- [DIRECTIONS FOR THIS TASK]:
Please reproduce the lines of the records below from the one holding "Select row 5 blog/page/4/ URL" through the one holding "This screenshot has width=798, height=493.", inclusive, skipping all pictures.

*** Block opens ***

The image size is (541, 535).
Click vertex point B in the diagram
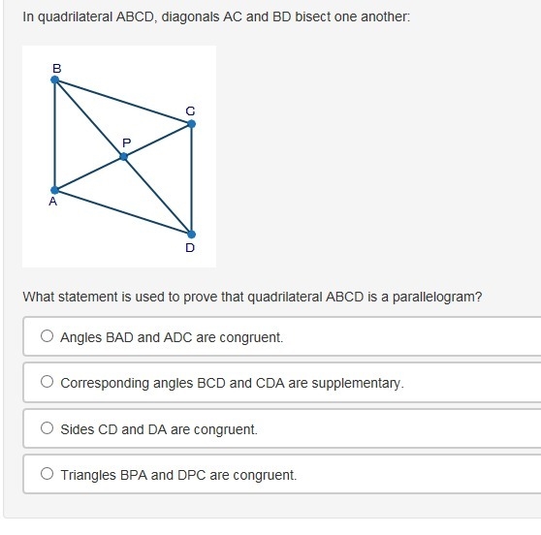55,80
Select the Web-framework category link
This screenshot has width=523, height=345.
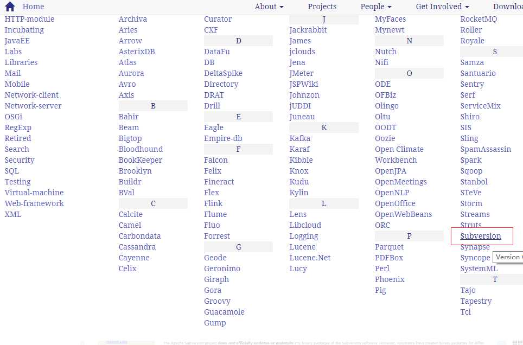pos(34,203)
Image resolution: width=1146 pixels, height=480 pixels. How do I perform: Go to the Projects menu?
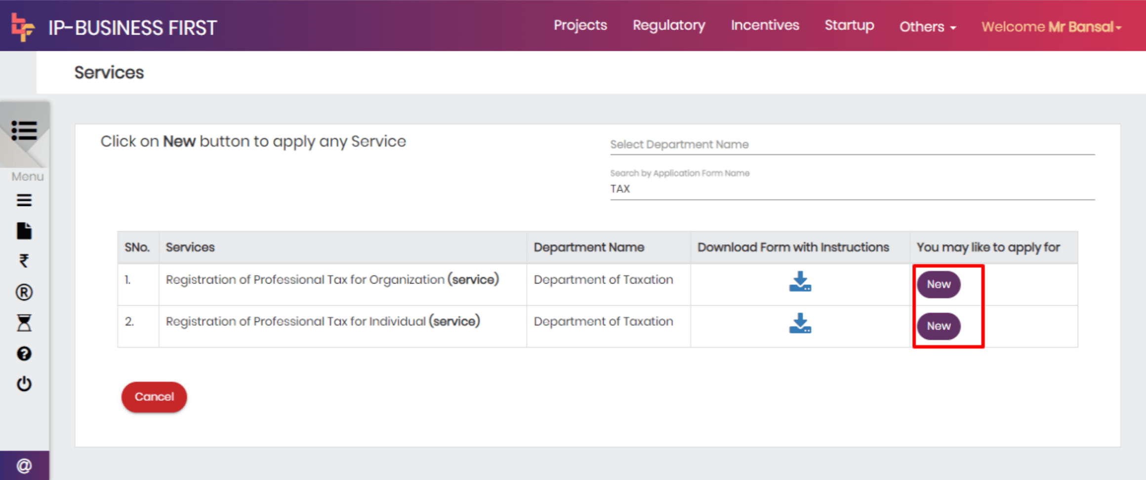[x=580, y=25]
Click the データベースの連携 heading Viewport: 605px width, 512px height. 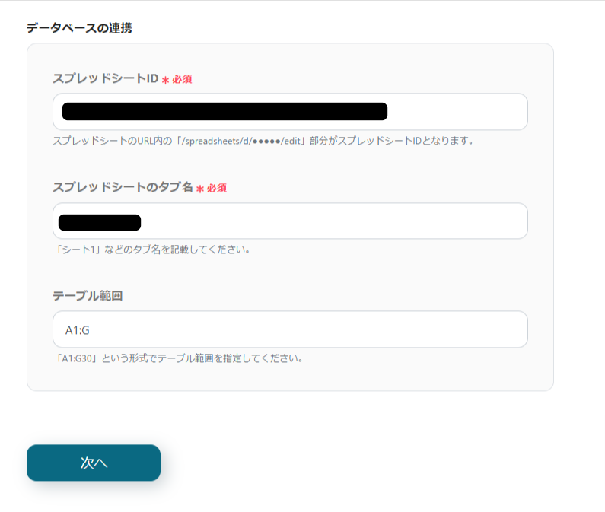tap(79, 28)
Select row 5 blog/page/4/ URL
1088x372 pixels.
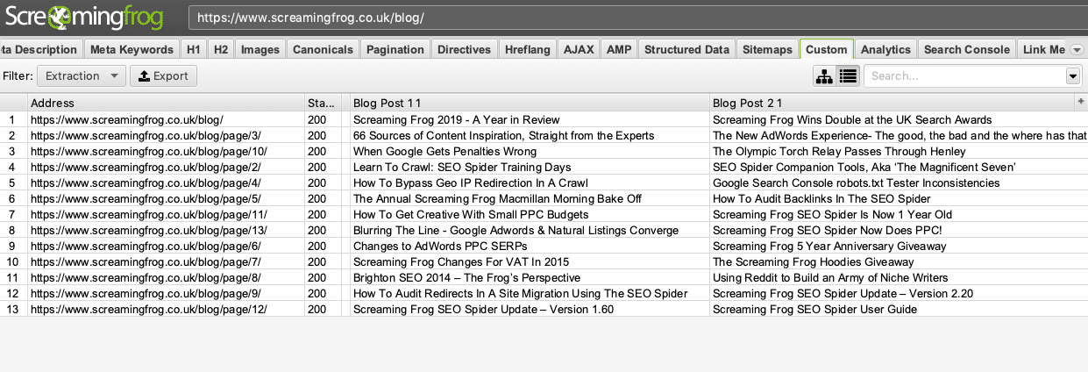click(146, 182)
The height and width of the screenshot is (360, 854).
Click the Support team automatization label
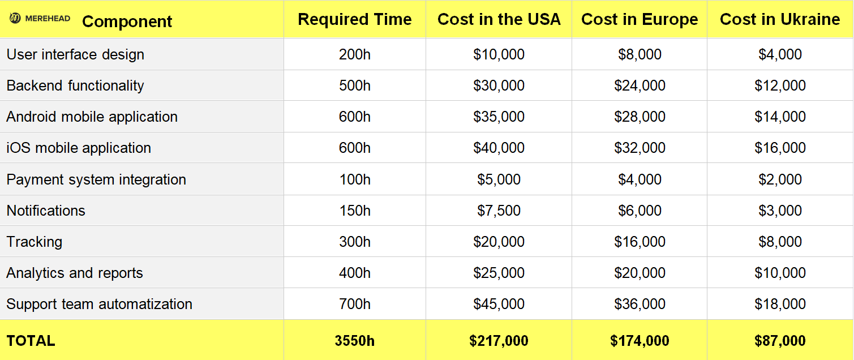pos(100,304)
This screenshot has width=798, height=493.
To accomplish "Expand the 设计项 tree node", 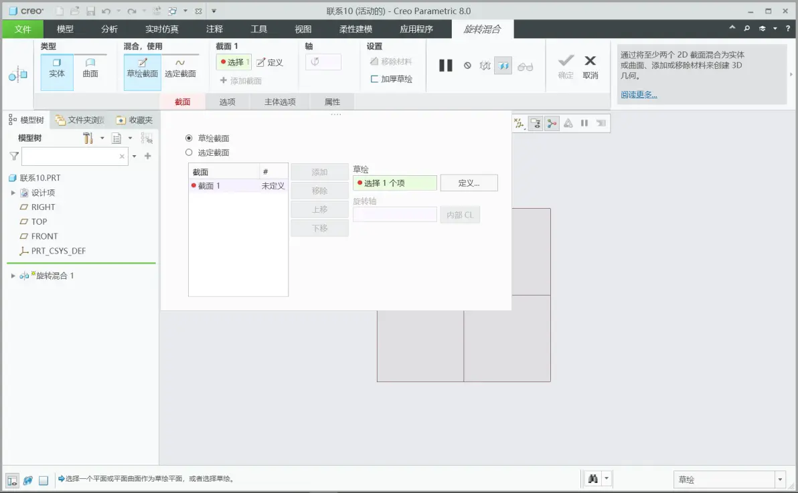I will click(x=13, y=193).
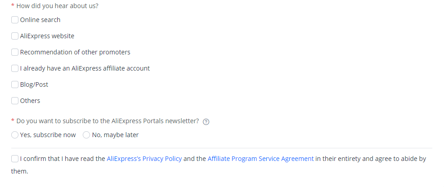Tick the Online search checkbox

tap(15, 20)
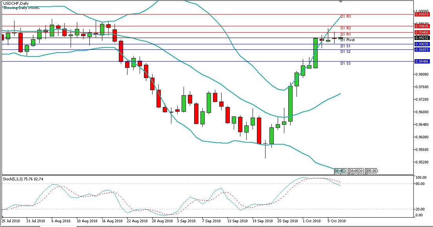This screenshot has height=227, width=433.
Task: Click the black 0.99232 current price tag
Action: tap(423, 38)
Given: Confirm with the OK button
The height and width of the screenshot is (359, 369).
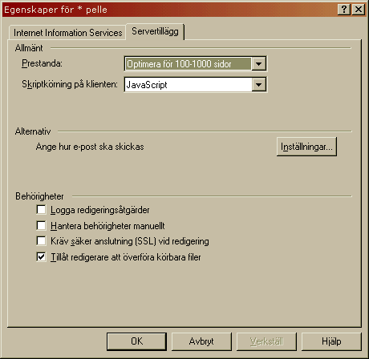Looking at the screenshot, I should pos(136,341).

*** Block closes ***

- [SOLUTION]:
Select row 5 blog/page/4/ URL
1088x372 pixels.
click(146, 182)
The height and width of the screenshot is (360, 854).
Click the Support team automatization label
pos(100,304)
This screenshot has width=798, height=493.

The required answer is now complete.